Audio Intelligence for Voice Agents

While most STT engines can only transcribe speech to text, they are unable to hear or recognize anything else. That’s why we developed Tyto: to bring audio intelligence to Voice AI and give your agent context about the acoustic environment.

Tyto sits at the input of the voice pipeline, scoring incoming audio for failure risk and adding context across several dimensions, such as noise, reverb, packet loss, interfering speech, media devices and more. With Tyto, agent builders can extract information from the audio stream for post-call analytics (e.g. automatically flagging, finding and analysing call failures) as well as making real-time adjustments to calls (e.g. informing the LLM or S2S model about the audio context and degradation so the agent can respond dynamically during a conversation).

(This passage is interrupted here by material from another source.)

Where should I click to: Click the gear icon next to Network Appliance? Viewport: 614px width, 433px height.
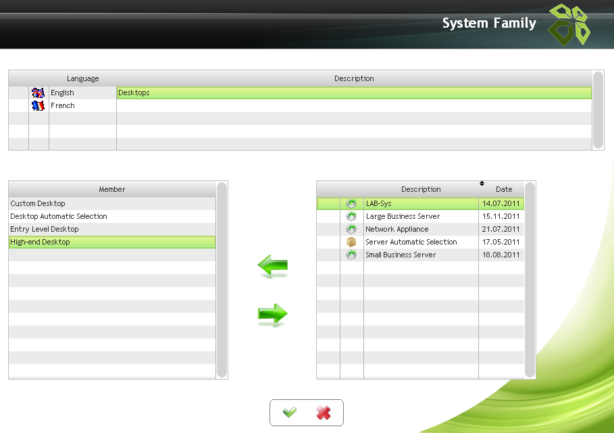pos(351,229)
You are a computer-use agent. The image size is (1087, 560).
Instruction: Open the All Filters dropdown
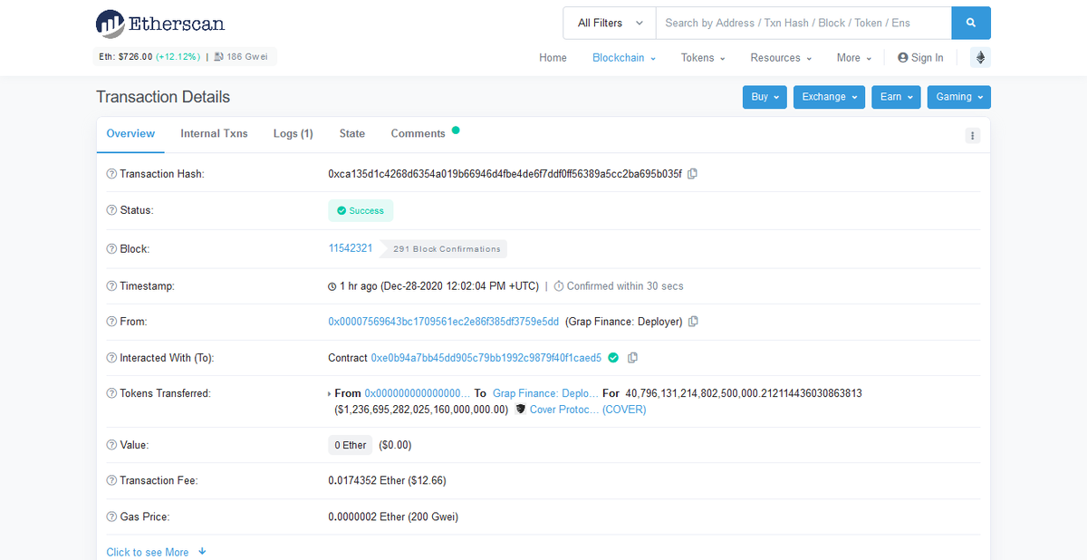609,22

Here’s a demo of an agent that can automatically detect if you are far from the microphone, have an audio issue due to low internet bandwidth, or have multiple interfering speakers.

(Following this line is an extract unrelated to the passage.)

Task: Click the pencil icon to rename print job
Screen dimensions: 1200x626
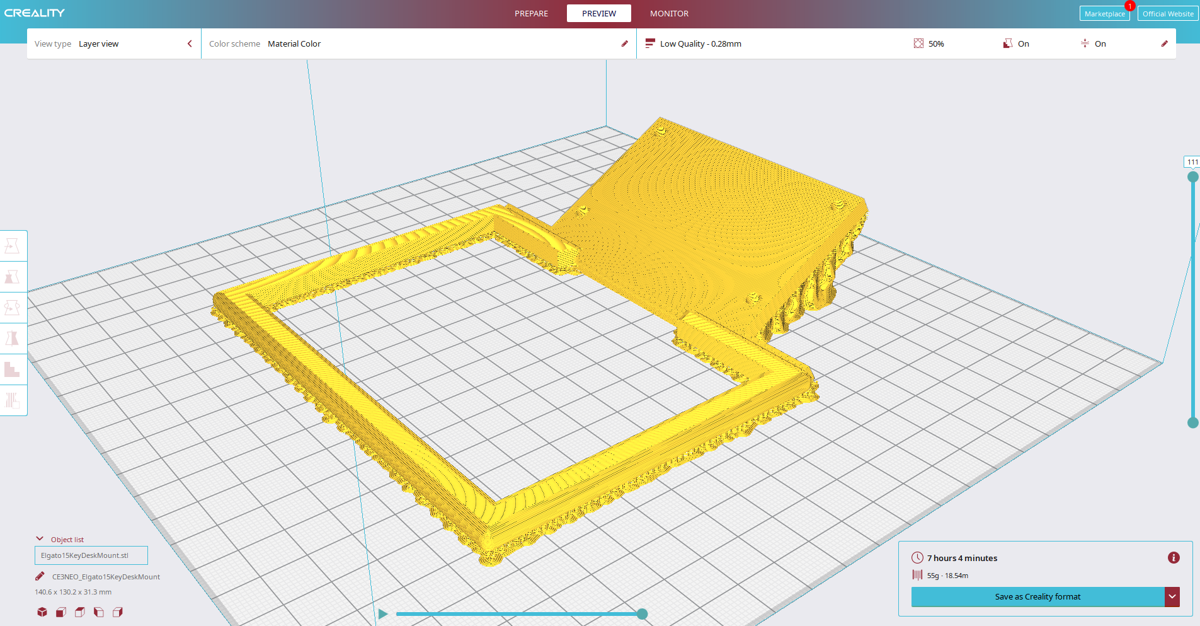Action: [x=40, y=576]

Real-time demo: https://ai-coustics-tyto-demo--ph.modal.run/
Video: https://youtu.be/RjDujIWAkuA
GitHub: GitHub - ai-coustics/Project-Tyto-Real-Time-Demo at ver/python-livekit · GitHub

Feel free to play around with it. We’re curious to learn how you’d use Tyto and what other info/intelligence you’d like to see extracted from the audio signal. Happy coding!

I would encourage anyone to have a play with this, call audio quality is one of the trickiest things to monitor in production, so this is really interesting.